练习任务 >>
A. 将下方介绍集成化数字核酸扩增芯片的文本誊写下来，范围从“其中，1-上盖，2-底板，3”起，一直到“此不能理解为对本发明的限制。”止，不得改动任何字句。
B. 从下方介绍集成化数字核酸扩增芯片的文本最后一句之后接着往下续写。

所给文本 >>
⁂
图1为实施例1中提供的集成化数字核酸扩增芯片的结构示意图。

图2为实施例1中提供的集成化数字核酸扩增芯片的交汇处缩口示意图。

图3为实施例3中利用所述芯片得到的液滴生成结果图。

图4为实施例3中利用所述芯片完成LAMP扩增后得到的荧光结果图。

其中，1-上盖，2-底板，3-进油口，4-进样口，5-排气口，6-进油口流道，7-进样口流道，8-液滴收集腔，9-支撑柱，10-收集腔流道。

具体实施方式

下面结合附图并通过具体实施方式来进一步说明本发明的技术方案，但下述的实例仅仅是本发明的简易例子，并不代表或限制本发明的权利保护范围，本发明的保护范围以权利要求书为准。

需要理解的是，在本发明的描述中，术语“中心”、“纵向”、“横向”、“上”、“下”、“前”、“后”、“左”、“右”、“竖直”、“水平”、“顶”、“底”、“内”、“外”等指示的方位或位置关系为基于附图所示的方位或位置关系，仅是为了便于描述本发明和简化描述，而不是指示或暗示所指的装置或元件必须具有特定的方位、以特定的方位构造和操作，因此不能理解为对本发明的限制。
⁂
[已存数据]

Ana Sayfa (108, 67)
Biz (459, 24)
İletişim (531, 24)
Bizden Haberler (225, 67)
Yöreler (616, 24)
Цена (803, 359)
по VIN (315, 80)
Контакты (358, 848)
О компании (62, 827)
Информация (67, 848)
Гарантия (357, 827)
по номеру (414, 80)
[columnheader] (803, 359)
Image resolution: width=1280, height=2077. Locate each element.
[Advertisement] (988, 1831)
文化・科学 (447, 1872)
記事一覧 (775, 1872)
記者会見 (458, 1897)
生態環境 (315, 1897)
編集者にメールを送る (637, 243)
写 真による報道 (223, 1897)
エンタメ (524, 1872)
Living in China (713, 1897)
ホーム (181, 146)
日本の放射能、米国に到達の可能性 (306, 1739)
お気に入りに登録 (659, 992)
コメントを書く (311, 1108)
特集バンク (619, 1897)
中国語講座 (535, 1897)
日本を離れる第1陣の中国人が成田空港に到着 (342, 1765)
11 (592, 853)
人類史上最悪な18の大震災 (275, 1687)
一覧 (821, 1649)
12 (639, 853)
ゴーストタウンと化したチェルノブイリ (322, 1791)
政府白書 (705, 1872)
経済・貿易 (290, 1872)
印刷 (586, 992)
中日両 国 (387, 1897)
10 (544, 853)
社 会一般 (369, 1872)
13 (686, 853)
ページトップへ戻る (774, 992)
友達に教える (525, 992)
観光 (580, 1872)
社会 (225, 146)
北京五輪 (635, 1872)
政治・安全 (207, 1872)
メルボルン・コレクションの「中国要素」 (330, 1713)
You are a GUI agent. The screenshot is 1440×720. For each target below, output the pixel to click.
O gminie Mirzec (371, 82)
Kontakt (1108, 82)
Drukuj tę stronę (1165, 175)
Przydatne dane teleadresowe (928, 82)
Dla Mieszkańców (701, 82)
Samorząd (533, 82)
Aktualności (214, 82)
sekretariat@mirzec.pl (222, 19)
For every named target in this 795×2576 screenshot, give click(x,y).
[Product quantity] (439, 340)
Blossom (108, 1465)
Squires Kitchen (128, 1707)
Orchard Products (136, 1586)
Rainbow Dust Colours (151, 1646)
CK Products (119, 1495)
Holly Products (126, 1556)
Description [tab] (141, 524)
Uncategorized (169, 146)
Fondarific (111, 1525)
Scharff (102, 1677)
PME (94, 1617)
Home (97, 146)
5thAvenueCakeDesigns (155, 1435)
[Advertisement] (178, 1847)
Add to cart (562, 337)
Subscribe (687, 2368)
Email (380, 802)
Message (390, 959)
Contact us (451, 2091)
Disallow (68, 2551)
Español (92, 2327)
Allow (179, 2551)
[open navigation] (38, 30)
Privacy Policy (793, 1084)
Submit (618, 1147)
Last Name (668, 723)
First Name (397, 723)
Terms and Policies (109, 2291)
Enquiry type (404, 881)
⁂
任务结果 >>
A.
其中，1-上盖，2-底板，3-进油口，4-进样口，5-排气口，6-进油口流道，7-进样口流道，8-液滴收集腔，9-支撑柱，10-收集腔流道。

具体实施方式

下面结合附图并通过具体实施方式来进一步说明本发明的技术方案，但下述的实例仅仅是本发明的简易例子，并不代表或限制本发明的权利保护范围，本发明的保护范围以权利要求书为准。

需要理解的是，在本发明的描述中，术语“中心”、“纵向”、“横向”、“上”、“下”、“前”、“后”、“左”、“右”、“竖直”、“水平”、“顶”、“底”、“内”、“外”等指示的方位或位置关系为基于附图所示的方位或位置关系，仅是为了便于描述本发明和简化描述，而不是指示或暗示所指的装置或元件必须具有特定的方位、以特定的方位构造和操作，因此不能理解为对本发明的限制。

B.
需要说明的是，在本发明的描述中，除非另有明确的规定和限定，术语“设置”、“相连”、“连接”应做广义理解，例如，可以是固定连接，也可以是可拆卸连接，或一体连接；可以是机械连接，也可以是电连接；可以是直接相连，也可以通过中间媒介间接相连，可以是两个元件内部的连通。对于本领域的普通技术人员而言，可以通过具体情况理解上述术语在本发明中的具体含义。

为进一步阐述本发明所采取的技术手段及其效果，以下结合实施例和附图对本发明作进一步地说明。可以理解的是，此处所描述的具体实施方式仅仅用于解释本发明，而非对本发明的限定。

以下实施例中未注明具体技术或条件者，按照本领域内的文献所描述的技术或条件，或者按照产品说明书进行；所用试剂或仪器未注明生产厂商者，均为可通过正规渠道商购获得的常规产品。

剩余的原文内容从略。